» Brief: Count the lines in the items below that contain the word "hexagon". Give only the number.
-*-*-
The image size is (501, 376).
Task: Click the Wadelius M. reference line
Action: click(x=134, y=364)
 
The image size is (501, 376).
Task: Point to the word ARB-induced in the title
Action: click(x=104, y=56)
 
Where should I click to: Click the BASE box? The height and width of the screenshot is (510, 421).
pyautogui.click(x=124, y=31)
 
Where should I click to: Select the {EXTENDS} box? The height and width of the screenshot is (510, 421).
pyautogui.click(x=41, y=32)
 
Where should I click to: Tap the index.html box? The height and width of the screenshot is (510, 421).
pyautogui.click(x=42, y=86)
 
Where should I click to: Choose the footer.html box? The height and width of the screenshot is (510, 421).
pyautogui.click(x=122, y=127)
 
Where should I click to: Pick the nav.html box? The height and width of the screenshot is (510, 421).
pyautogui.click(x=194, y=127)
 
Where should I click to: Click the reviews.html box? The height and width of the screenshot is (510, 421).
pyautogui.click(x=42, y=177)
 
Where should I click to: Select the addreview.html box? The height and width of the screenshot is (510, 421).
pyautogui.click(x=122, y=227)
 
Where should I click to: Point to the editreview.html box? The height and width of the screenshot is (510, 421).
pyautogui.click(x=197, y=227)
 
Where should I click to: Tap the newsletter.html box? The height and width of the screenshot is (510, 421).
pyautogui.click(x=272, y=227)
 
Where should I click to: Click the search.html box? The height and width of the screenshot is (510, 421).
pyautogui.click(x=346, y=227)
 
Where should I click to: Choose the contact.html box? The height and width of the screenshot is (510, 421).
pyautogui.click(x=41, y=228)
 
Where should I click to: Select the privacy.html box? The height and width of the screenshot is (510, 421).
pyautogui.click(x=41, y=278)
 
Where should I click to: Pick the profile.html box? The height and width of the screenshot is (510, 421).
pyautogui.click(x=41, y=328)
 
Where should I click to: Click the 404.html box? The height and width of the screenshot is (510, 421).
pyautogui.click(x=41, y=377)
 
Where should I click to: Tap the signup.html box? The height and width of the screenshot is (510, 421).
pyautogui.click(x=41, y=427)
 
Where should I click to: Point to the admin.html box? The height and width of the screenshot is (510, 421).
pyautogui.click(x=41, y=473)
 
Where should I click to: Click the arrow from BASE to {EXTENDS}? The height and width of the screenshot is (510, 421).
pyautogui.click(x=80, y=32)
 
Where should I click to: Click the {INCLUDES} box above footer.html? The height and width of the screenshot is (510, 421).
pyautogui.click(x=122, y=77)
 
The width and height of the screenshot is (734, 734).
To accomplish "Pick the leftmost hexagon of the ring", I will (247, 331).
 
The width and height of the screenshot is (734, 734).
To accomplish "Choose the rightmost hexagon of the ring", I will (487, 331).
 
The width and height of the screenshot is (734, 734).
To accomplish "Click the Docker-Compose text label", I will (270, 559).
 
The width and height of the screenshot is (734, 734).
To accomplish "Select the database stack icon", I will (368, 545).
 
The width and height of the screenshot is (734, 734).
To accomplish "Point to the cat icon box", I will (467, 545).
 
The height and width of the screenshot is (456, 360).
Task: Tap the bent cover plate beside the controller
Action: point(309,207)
-*-*-
» Written reply: 2